▶ **Excerpt provided**

From PyTorch to PyTorch Lightning — A gentle introduction

Train your model

If you have structured your code on LightningModule, you can train your model in just 3 lines of code with the use of Trainer — a function built on top of nested loops that run over all batches in a dataloader, over all epochs:

model = NeuralNetworkLit()
trainer = pl.Trainer(max_epochs=5)
trainer.fit(model, train_dataloader)

All the following are handled by Trainer:

• loops over epochs
• loops over batches
• grads disabling
• backward passes
• optimizers update
• schedulers
• metrics computation

Logging 📃

In LightningModule, you can log metrics (at each step or epoch) for a training, validation or test step. To do that, use log() method to the step and metric you want to monitor. This function sends the computed metrics to a logger which then stores them to a default directory in your working directory. To log a metric:

• pass a key for the quantity you want to monitor (here: “train_loss”)
• pass the variable that stores that quantity (here: loss)

def training_step(self, batch, batch_idx):
    x, y = batch
    loss = self.loss_fn(pred, y)
    self.log("train_loss", loss)
    return loss

By default, log():

• logs at the end of every step, when placed inside training_step()
• logs at the end of every epoch, when placed inside validation_step() and test_step()

You can change that through on_step and on_epoch parameters, as shown below:

self.log("train_loss", loss, on_step=False, on_epoch=True)

❗If you want to checkpoint your model and add early stoppings to your training, it is required that log() is added to the metric you want to monitor.

Model Checkpointing 💾

You can automatically save the weights of your model for a training or validation step based on the metric you want to monitor (e.g. accuracy, loss) through ModelCheckpoint. To checkpoint your model:

1. Import ModelCheckpoint callback:

from pytorch_lightning.callbacks import ModelCheckpoint 

2. Add log() to the metric you want to monitor:

def validation_step(self, batch, batch_idx):
    x, y = batch
    loss = self.loss_fn(pred, y)
    self.log("val_loss", loss)
    return loss

3. Create an instance of the ModelCheckpoint class:

checkpoint_callback = ModelCheckpoint(monitor='val_loss',mode='min')

• pass to the monitor parameter the key of the metric you want to monitor (the string you defined in log())
• pass to mode parameter ‘min’ or ‘max’ to stop to checkpoint the mode when the quantity monitored has stopped improving (increasing or decreasing)

▶ **What is required**
Answer these questions from the PyTorch Lightning excerpt:
(a) What value is given to max_epochs when the Trainer is created?
(b) By default, when does log() log a metric if it is placed inside validation_step()?
(c) Which ModelCheckpoint parameter takes the key of the metric to monitor?

▶ **Collected material**
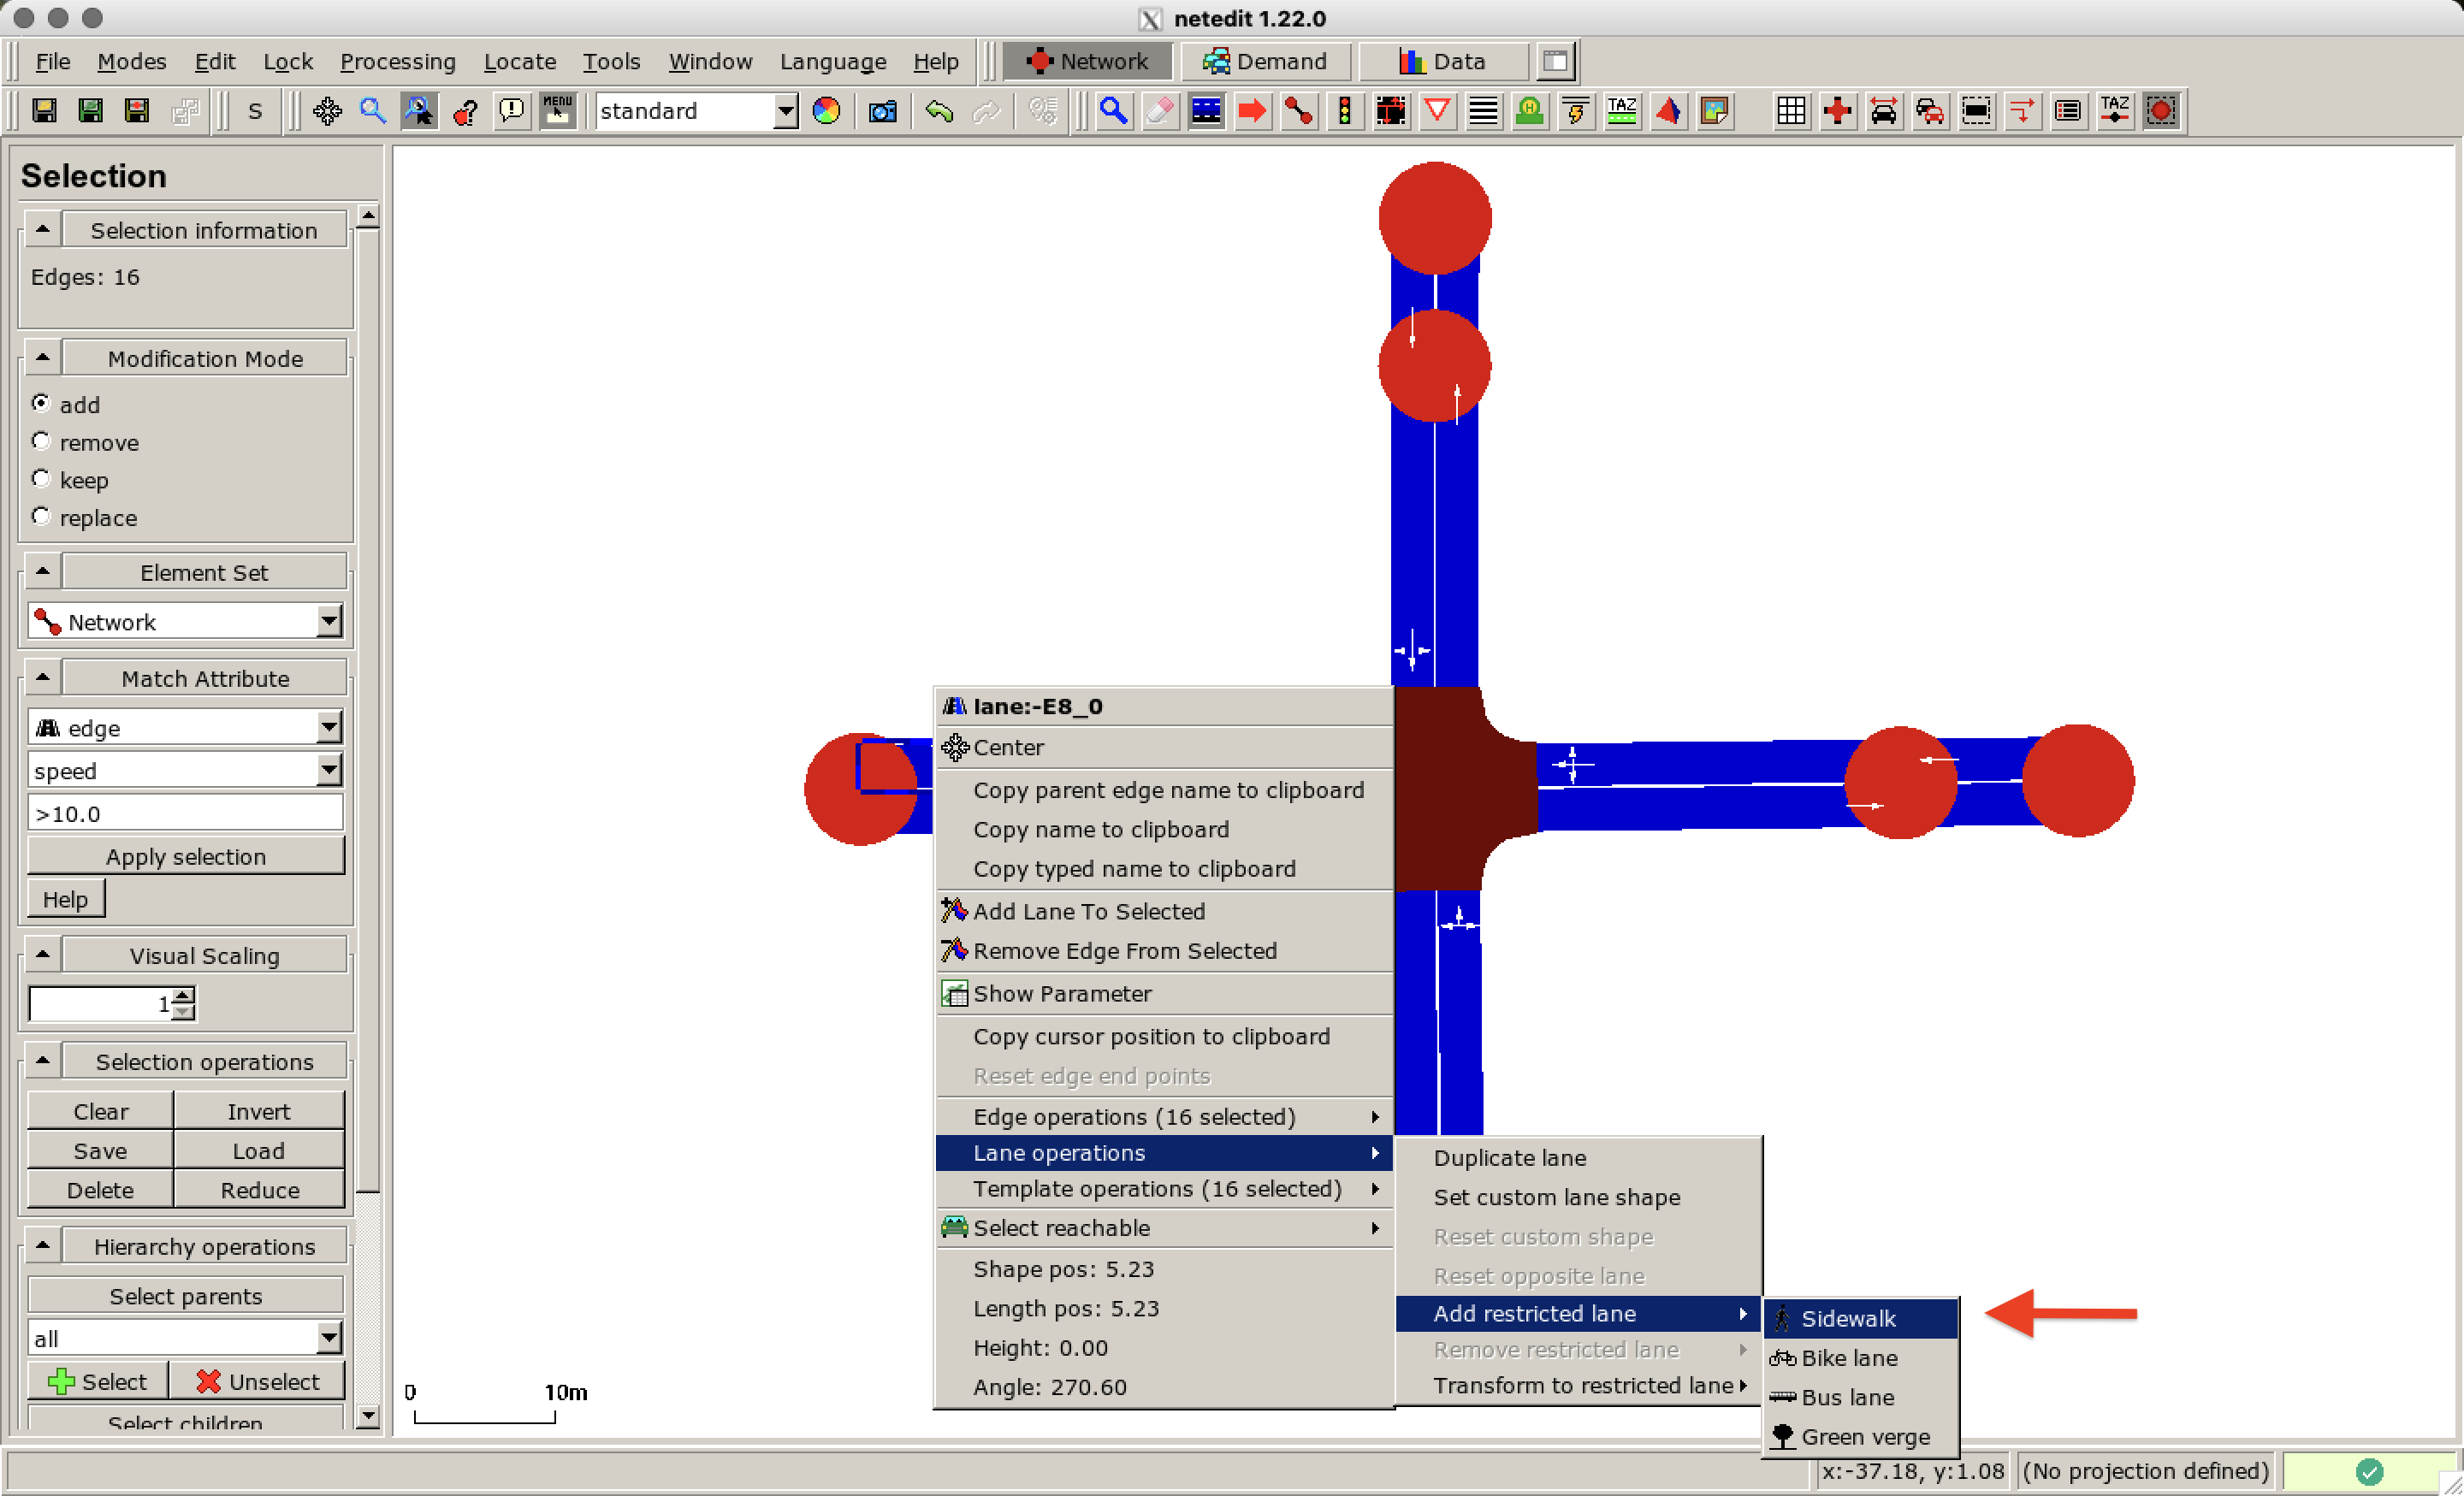This screenshot has height=1496, width=2464.
Task: Choose Sidewalk from restricted lane submenu
Action: [x=1848, y=1318]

▶ **Exercise result**
(a) 5
(b) At the end of every epoch
(c) monitor